Не мужа, а именно НАС! Знаете, наверное, только сейчас, когда через две недели нашей семье исполнится пятнадцать лет, я поняла, что такое «да будут двое в плоть едину».
  Это когда ссоришься, дуришь, психуешь, обижаешься и обижаешь, порой хочешь прибить эту свою «зловредную» половину, уходишь «в ночь», возвращаешься, но когда происходит такое – тебя как будто рвут на две части. Без наркоза. По живому. Просто отрывают кусок. Ещё немного, и оторвут. И тогда не станет и тебя. Потому что вы – одно. Все, что с ним – это и со мной тоже. Без него меня нет. Без него вообще ничего нет!
  Ты хватаешься за эту половину руками, зубами, мыслями, молитвой, тянешь к себе и пытаешься приставить обратно, прибить, пришить, приклеить. И умоляешь Господа: «Только не забирай!!! Какие обои! Какие ссоры! Милый, хороший, только живи!!!» И кусаешь подушку ночами от боли и страха. И все готова отдать! И все простить.
  А что прощать? Прощать-то и нечего. Все же было прекрасно! Вспоминается только хорошее. Наша встреча. Тот первый маленький букетик. «Ты выйдешь за меня замуж?». Рождение детей. Наши любимые места. Рука в руке. Глаза его голубые. Борода эта колючая. Мечты о внуках. А плохое? Разве оно было?

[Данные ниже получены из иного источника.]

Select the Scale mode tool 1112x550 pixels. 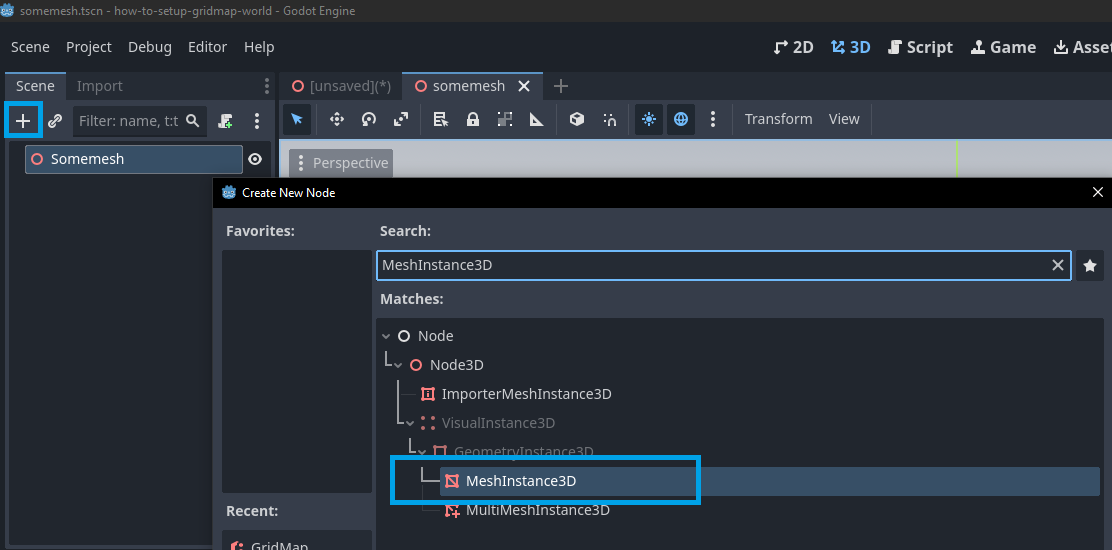[401, 119]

  Вся его жизнь, каждый поступок, каждый вздох – для меня, для детей. И клянёшь себя за то, что была всем недовольна, не долюбила, не сказала, что самый лучший. Что закрывалась тогда за ним дверь, а ты молчала.
  Никогда! Никогда так не делайте! Ведь дверь может и не открыться обратно. Успейте сказать: «Люблю!» пока ещё не поздно. Это может все изменить. Это свернёт горы! Словом можно убить и словом можно сотворить чудо.

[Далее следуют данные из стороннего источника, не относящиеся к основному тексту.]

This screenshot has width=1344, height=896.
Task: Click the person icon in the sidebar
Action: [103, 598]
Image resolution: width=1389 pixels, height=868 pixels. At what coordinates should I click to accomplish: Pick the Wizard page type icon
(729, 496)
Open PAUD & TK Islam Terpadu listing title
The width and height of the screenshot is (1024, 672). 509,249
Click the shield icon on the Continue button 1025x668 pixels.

  Ссоры, споры, дыры – все это ерунда. Все это можно исправить. Вообще ВСЕ на свете можно исправить. Нельзя исправить только смерть…

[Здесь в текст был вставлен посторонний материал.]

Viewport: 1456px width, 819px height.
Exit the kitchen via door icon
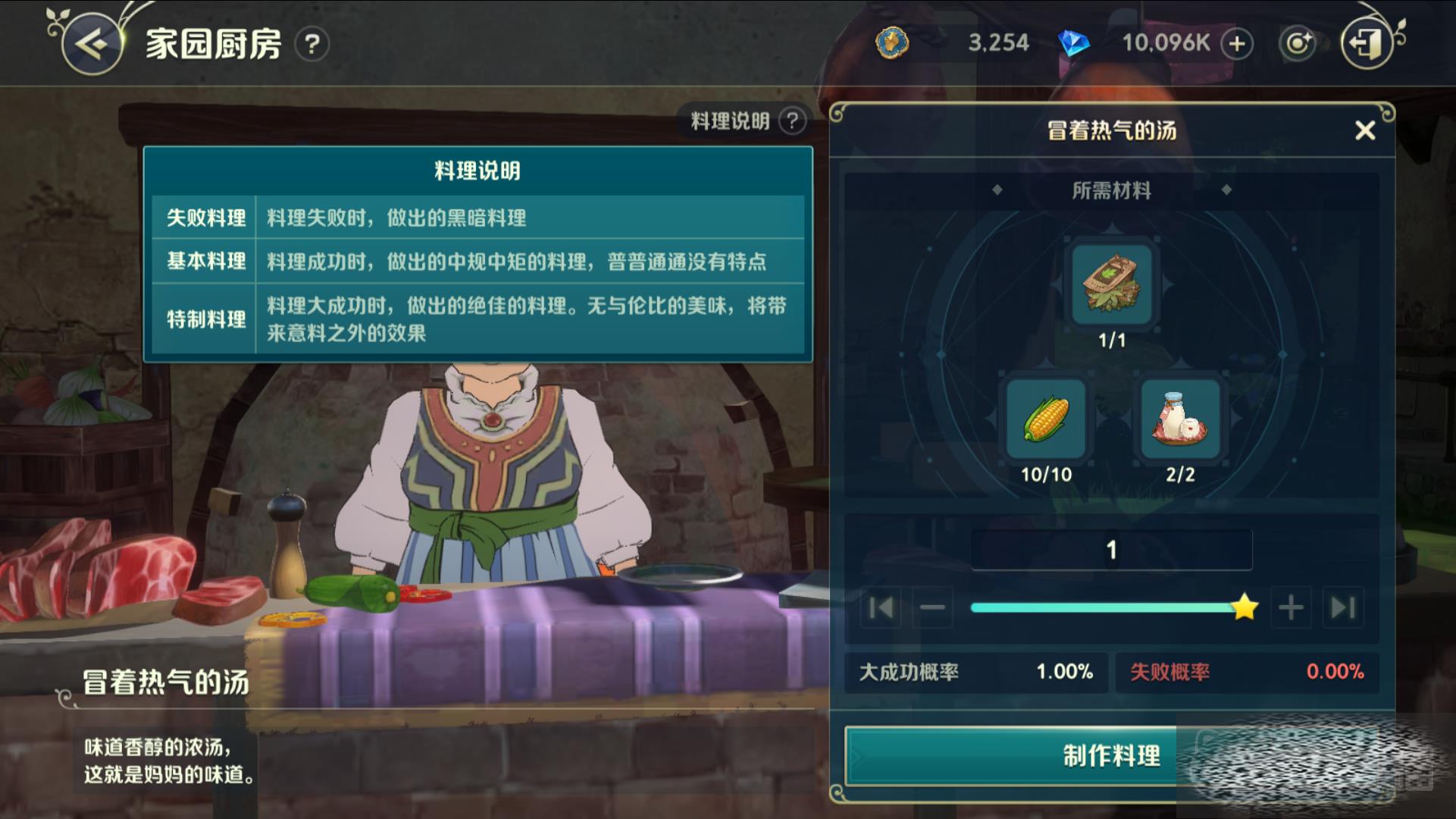pos(1367,43)
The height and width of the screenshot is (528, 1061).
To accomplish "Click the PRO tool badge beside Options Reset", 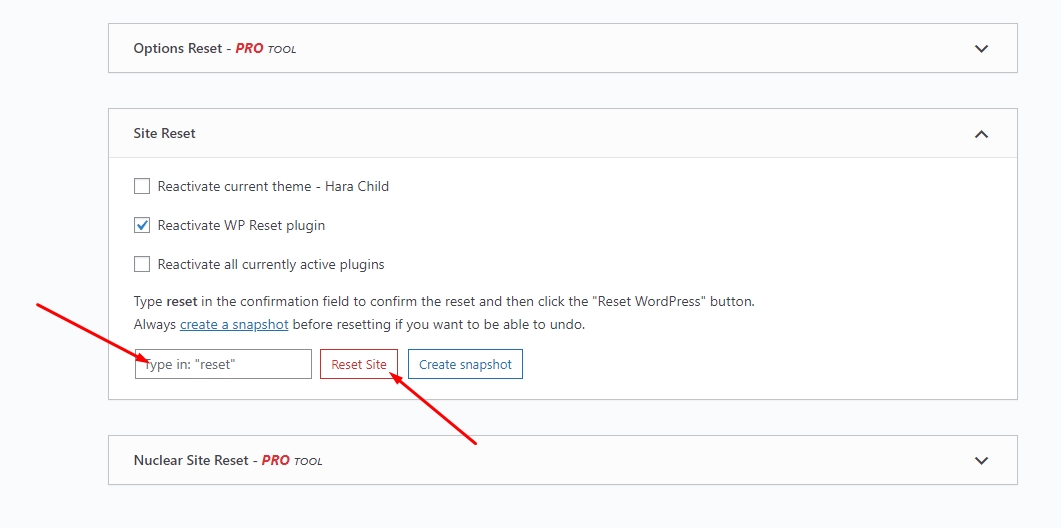I will (x=266, y=49).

  Все это время я вспоминала бабушку Марфу. Мы познакомились с ней в нашей деревне. Она рассказала мне о муже Кольке, с которым когда-то очень давно поссорилась и не обняла, когда он уходил на работу. И в тот день Николай погиб. Много лет прошло, десятилетий. Но до сих пор не может простить себе старая Марфа, что не поцеловала тогда, не остановила… И закрылась навсегда ее дверь.
  Вспоминала Ирку. «Ну и проваливай!» – крикнула она жениху Егору в пылу ссоры. Ночью, пьяного, его сбила машина. И Иркина дверь тоже навсегда закрылась. Она сошла с ума и сгинула куда-то. Проклинала себя, что не прижала к себе тогда любимого, оттолкнула. Кто-то говорит – повесилась. Кто-то – скололась…. Не знаю. Как же страшно все это…

  Мы сидим на кухне. Муж пьёт чай. Не отходят от него счастливые девчонки: «Папочка вернулся». Обезумевший от восторга кот носится по стенам и потолку. Мы вместе!
  С улыбкой вспоминаем, какая «чудная» компания подобралась у них в терапевтической палате, куда его в итоге перевели. Тяжелый Вадим, с непонятным диагнозом. Тихий и интеллигентный любитель спиртного с циррозом печени. Благообразный смиренный батюшка. Ветхозаветный дед с глубокой деменцией, сутками, не умолкая, говорящий нараспев стихами, призывающий женщин и ночами требующий отвести его в библиотеку.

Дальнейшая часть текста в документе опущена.